When the New York Stock Exchange opened on January 3, Bloomberg reported investors’ short selling of shares in Chinese electric vehicle (EV) maker BYD. The stock price of Tesla, a major U.S. EV manufacturer, also dwindled due to a bad reputation for its Cybertruck pickup truck for which delivery has just started.
In 2024, Western media predict a slowdown in EV demand and the arrival of a hybrid electric vehicle (HEV) boom. In the U.S. market, demand for EVs has declined remarkably. General Motors and Ford are pulling out of huge EV projects due to concerns about their profitability and are increasing investment in cars with internal combustion engines. The reason is simple: Even if they build EVs, they won’t sell.
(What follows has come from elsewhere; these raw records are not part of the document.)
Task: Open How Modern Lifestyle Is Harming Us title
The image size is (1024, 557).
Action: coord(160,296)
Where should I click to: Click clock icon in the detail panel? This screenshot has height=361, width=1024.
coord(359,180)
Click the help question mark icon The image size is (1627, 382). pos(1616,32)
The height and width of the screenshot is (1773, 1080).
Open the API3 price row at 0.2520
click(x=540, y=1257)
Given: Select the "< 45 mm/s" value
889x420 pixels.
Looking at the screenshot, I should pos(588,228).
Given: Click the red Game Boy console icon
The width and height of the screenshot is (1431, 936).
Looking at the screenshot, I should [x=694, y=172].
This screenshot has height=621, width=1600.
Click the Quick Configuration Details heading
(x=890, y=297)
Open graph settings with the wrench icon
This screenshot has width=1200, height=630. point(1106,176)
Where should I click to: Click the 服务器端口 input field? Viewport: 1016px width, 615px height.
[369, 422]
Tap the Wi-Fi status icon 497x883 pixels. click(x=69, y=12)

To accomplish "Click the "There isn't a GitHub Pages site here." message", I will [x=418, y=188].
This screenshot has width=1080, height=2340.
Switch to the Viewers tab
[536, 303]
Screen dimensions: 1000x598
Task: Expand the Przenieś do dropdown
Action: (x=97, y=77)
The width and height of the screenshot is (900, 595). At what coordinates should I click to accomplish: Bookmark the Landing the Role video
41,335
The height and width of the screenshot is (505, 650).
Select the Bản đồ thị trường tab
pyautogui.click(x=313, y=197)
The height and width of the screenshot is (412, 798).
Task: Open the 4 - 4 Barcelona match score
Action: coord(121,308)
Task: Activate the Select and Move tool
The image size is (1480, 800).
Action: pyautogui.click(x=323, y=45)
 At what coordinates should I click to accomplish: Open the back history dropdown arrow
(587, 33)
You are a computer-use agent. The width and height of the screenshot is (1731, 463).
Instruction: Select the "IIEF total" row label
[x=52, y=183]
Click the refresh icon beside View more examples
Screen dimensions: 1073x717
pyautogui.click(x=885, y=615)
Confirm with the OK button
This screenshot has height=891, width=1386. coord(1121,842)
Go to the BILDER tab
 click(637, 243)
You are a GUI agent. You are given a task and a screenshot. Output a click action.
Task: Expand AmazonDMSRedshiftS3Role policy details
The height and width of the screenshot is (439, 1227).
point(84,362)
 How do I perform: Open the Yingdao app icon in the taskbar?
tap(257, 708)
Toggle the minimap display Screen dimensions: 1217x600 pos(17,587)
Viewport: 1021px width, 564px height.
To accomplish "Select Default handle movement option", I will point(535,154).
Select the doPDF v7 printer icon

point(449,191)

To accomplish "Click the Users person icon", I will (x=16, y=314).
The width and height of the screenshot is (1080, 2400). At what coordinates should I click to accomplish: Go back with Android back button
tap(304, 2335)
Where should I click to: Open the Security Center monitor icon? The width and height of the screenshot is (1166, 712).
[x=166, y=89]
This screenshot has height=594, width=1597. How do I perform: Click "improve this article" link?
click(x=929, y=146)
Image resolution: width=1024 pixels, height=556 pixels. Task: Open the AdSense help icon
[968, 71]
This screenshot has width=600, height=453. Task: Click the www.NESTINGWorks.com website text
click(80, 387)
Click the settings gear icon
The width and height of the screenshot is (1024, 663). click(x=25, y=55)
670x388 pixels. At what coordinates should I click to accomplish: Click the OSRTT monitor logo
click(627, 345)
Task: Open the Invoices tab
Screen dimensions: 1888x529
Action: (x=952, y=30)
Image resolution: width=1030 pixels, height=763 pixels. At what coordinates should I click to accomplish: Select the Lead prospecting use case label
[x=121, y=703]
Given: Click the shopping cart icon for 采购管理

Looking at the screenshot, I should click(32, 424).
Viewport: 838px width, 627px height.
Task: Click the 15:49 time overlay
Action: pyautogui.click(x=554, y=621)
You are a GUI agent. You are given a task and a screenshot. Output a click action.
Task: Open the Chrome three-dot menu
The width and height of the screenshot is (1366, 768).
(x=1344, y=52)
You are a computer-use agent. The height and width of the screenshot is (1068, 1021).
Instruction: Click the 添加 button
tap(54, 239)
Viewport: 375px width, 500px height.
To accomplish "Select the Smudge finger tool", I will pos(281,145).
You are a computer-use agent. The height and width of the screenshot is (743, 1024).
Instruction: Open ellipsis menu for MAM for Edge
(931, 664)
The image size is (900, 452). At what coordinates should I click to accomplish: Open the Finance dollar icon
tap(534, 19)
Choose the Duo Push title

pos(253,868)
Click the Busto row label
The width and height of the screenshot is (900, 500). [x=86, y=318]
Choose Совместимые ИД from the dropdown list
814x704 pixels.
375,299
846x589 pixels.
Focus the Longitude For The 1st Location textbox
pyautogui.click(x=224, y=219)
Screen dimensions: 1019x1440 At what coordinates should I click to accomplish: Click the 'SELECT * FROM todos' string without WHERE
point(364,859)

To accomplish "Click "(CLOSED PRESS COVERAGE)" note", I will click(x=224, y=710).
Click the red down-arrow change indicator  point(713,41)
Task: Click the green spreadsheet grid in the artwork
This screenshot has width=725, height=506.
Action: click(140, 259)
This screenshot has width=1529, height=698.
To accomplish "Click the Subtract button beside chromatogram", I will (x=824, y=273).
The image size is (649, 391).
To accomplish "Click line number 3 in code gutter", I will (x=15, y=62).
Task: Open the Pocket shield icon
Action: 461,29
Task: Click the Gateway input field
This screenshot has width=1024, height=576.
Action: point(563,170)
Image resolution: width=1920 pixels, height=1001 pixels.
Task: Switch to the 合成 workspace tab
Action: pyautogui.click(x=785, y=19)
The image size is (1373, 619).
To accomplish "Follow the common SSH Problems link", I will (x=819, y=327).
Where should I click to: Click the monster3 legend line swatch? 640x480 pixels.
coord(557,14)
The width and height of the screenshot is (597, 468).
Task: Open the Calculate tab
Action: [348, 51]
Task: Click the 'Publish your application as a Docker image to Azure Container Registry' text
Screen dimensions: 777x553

Vehicles with internal combustion engines account for more than 90% of the U.S. auto market, while EVs’ share is only 5.6%.
Slowing EV demand in U.S. and European markets
In the year for the U.S. presidential election, one of election campaign issues is whether EVs or internal combustion engine vehicles should be promoted. The Biden administration has tax incentives to support batteries and EVs made in North America. Former President Donald Trump, on the other hand, says, “I think hybrids are good. Of course, we also need gasoline cars. When I become president, I will make sure that you can buy any car you want.” He also argued passionately that domestic production of automobiles is the most important issue for national security. Trump has struck a chord with many auto parts factory workers who fear that they might lose their jobs.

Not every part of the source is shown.